Tell me, what exactly changes? They were not policing this stuff anyway.

Oh, sure, they were trying to come in after the fact and put the genie back in the bottle but, of course the lawyers cried foul. The time to create guidelines and exert some control was 3 years ago when the courts forced the NCAA's hands. You can't come back 3 years later and say "you guys have broken rules that we never created". Screw the NCAA, I hope this is really the end of this organization.

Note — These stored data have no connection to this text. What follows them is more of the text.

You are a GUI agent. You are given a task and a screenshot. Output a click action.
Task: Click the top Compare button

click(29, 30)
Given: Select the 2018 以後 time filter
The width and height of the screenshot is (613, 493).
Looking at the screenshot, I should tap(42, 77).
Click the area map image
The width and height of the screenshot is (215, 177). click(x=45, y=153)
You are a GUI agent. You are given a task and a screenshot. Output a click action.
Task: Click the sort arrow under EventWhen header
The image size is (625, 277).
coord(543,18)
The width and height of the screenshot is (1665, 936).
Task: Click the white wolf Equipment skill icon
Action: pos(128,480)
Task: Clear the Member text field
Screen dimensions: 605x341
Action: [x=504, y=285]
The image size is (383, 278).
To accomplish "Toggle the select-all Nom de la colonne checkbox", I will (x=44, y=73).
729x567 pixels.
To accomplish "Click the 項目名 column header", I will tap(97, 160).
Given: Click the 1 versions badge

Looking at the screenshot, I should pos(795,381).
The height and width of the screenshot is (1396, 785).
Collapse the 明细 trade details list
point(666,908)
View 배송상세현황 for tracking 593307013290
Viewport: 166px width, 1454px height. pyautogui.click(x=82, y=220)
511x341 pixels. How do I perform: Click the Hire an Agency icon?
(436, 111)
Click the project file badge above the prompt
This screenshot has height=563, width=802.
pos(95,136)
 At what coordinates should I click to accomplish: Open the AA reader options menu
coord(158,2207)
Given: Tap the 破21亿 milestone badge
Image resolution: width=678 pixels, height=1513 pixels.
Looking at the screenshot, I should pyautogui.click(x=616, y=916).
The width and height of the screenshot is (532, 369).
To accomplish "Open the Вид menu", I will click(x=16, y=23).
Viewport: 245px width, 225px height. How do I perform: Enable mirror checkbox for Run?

As the great Capt. James T. Kirk said, "Let them die!"
Replace them with what? There has to be a sanctioning body. Alabama , Tennessee are the NCAA. At the start of this, the NCAA proclaimed you can’t use NIL to recruit players to your university. Every school in the NCAA knows money, in any form can’t be used as a recruiting tool. Those rules have been around for decades. Repackaging a money enticement as NIL is still the same just under a different name. If schools don’t like the rules, change them. Don’t cry foul when you are busted for refusing to follow them. Worse yet, don’t get your state to fight your battles for you.
 
Never going to happen. HARVARD DOESN'T SEE VALUE IN FOOTBALL.
I ASSUME YALE ALSO HAS EQUAL DISINTREST.
That's probably why they are so rich. And I would imagine they are not interested in expanding their enrollment to the maximum either, like a lot of Universities are. Their graduates will no longer be elite if everybody gets in that want's to come.
 
As a second part of my post, if the B1G and SEC form a super league for football. How would it be administrated? A body of both leagues, the conference offices or the university administrations? Would you allow a school like Tennessee, Texas AM in the new league . Schools that knowingly disregarded recruiting rules, because they didn’t agree with them?
 
The schools with Texas-size money are Harvard... Yale... the Ivies. Harvard could put 85 of the best players in football (also basketball... baseball...) every year on a floor of $1M per year retainer (considerably more for QBs, skill positions, starters, etc.) and the cost would be little more than a roundoff error in their net worth. Harvard vs. Yale for the 2035 collegiate championship! o_O

Ummm.. endowments don't work that way. Ivys & the like use this money for academic support, endowed chairs & professorships, & free tuition to anyone who is accepted having a family income <$100k. Totally separate from athletic funds.